(Given data begins)

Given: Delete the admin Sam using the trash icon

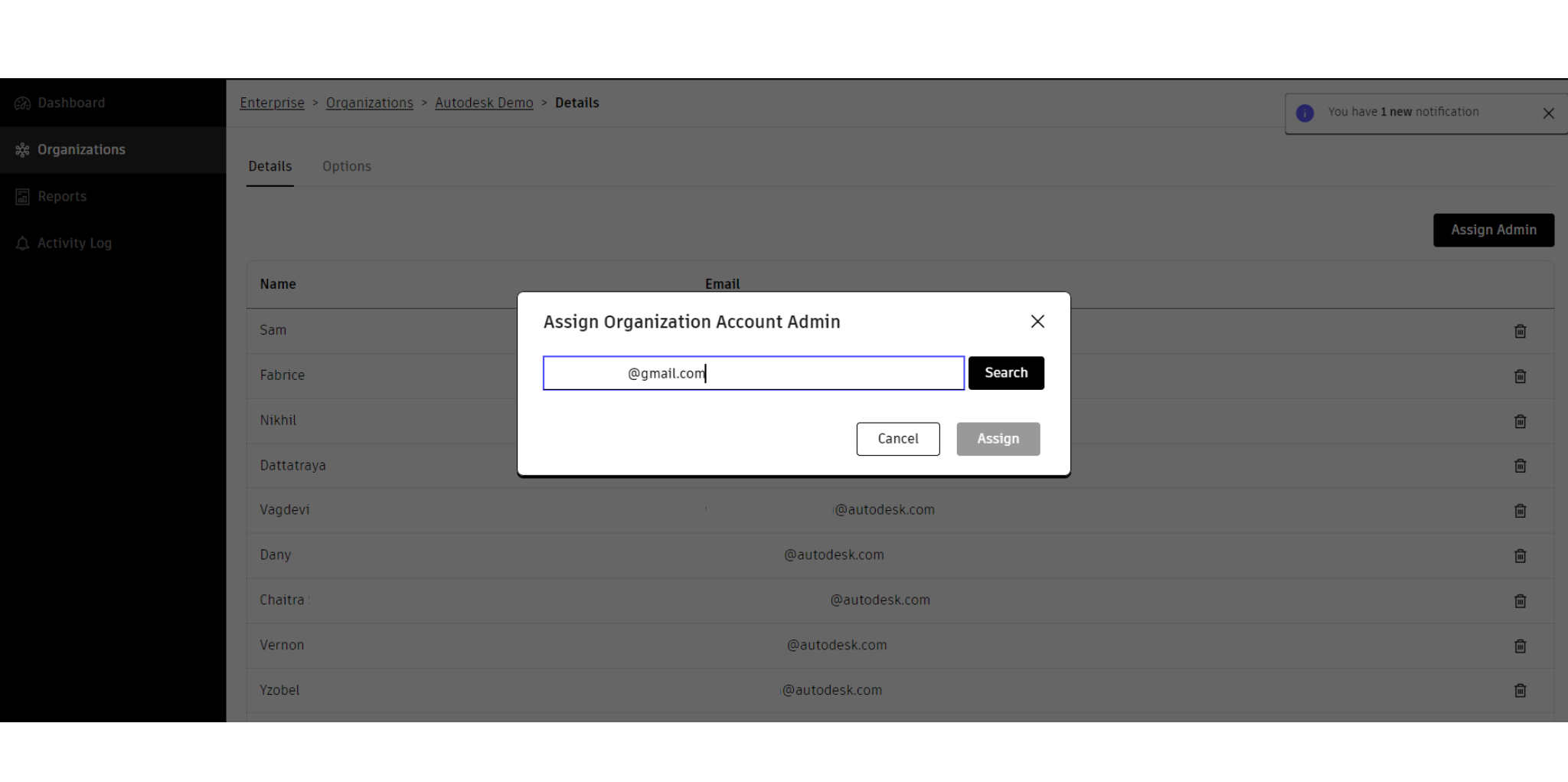Looking at the screenshot, I should [x=1520, y=331].
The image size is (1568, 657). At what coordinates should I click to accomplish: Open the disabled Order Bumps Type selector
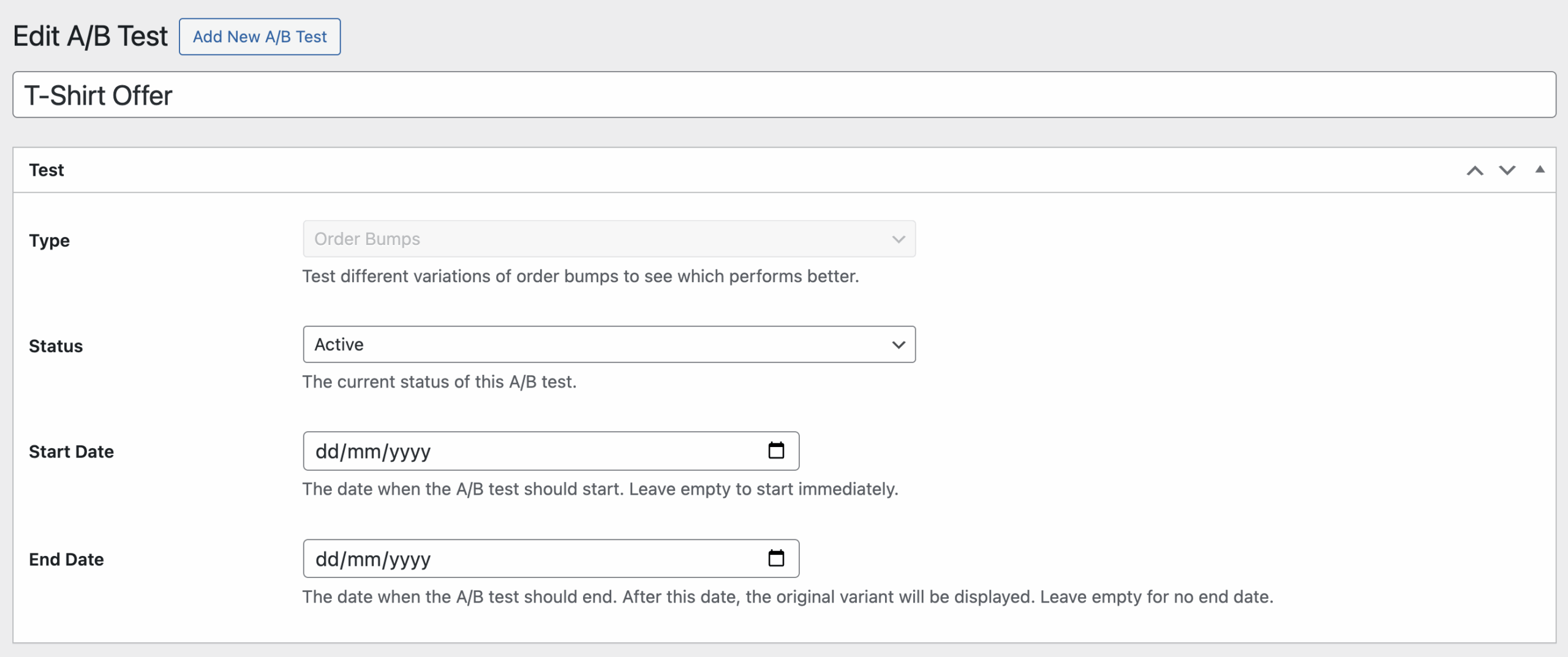point(609,239)
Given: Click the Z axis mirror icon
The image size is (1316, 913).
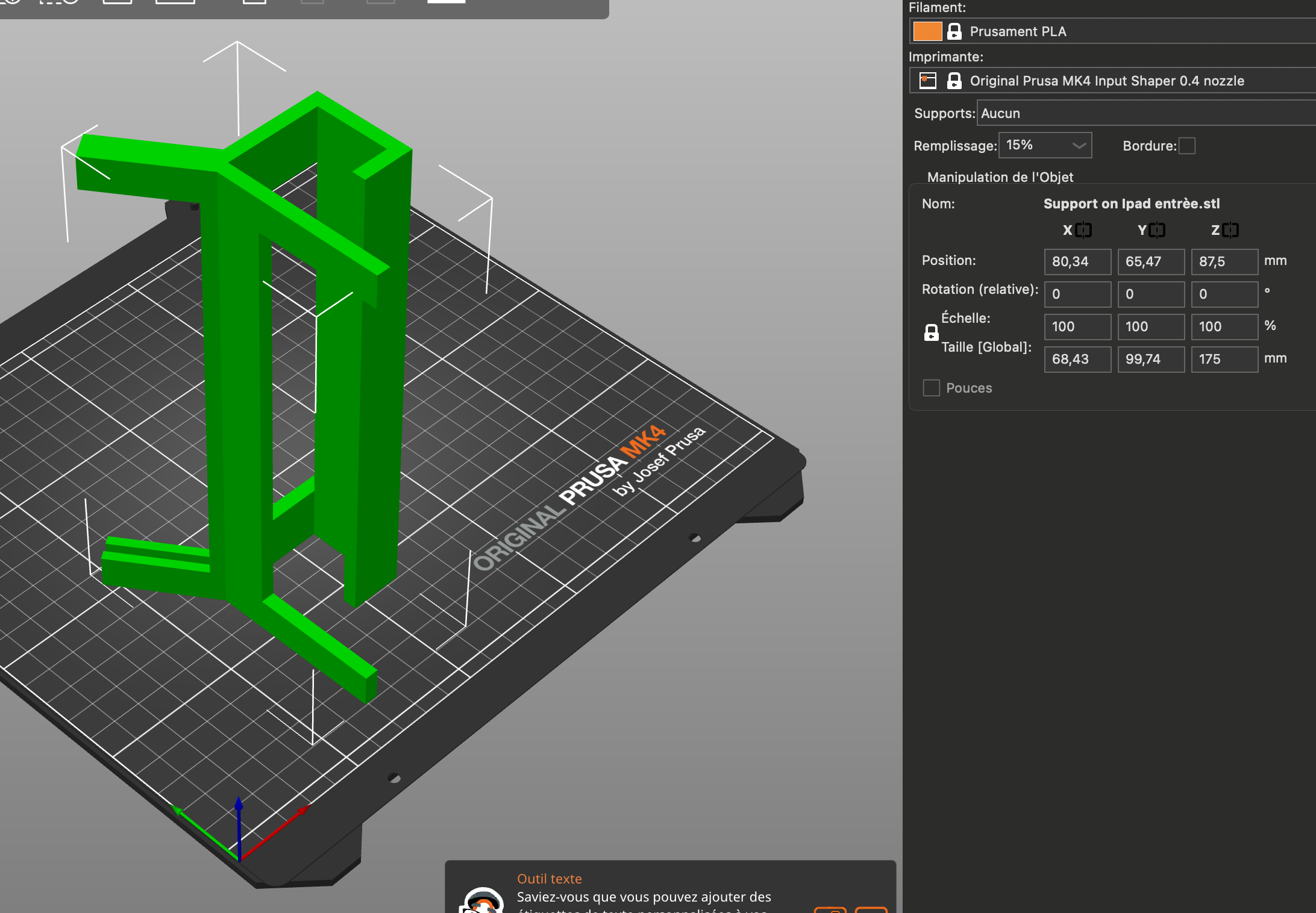Looking at the screenshot, I should tap(1230, 230).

(Given data ends)

## Task instructions
Apart from the pictures, every line above must be printed exactly.

## Result of the exercise
Given: Delete the admin Sam using the trash icon

Looking at the screenshot, I should [x=1520, y=331].
The image size is (1568, 657). At what coordinates should I click to accomplish: Open the disabled Order Bumps Type selector
point(609,239)
Given: Click the Z axis mirror icon
The image size is (1316, 913).
Looking at the screenshot, I should tap(1230, 230).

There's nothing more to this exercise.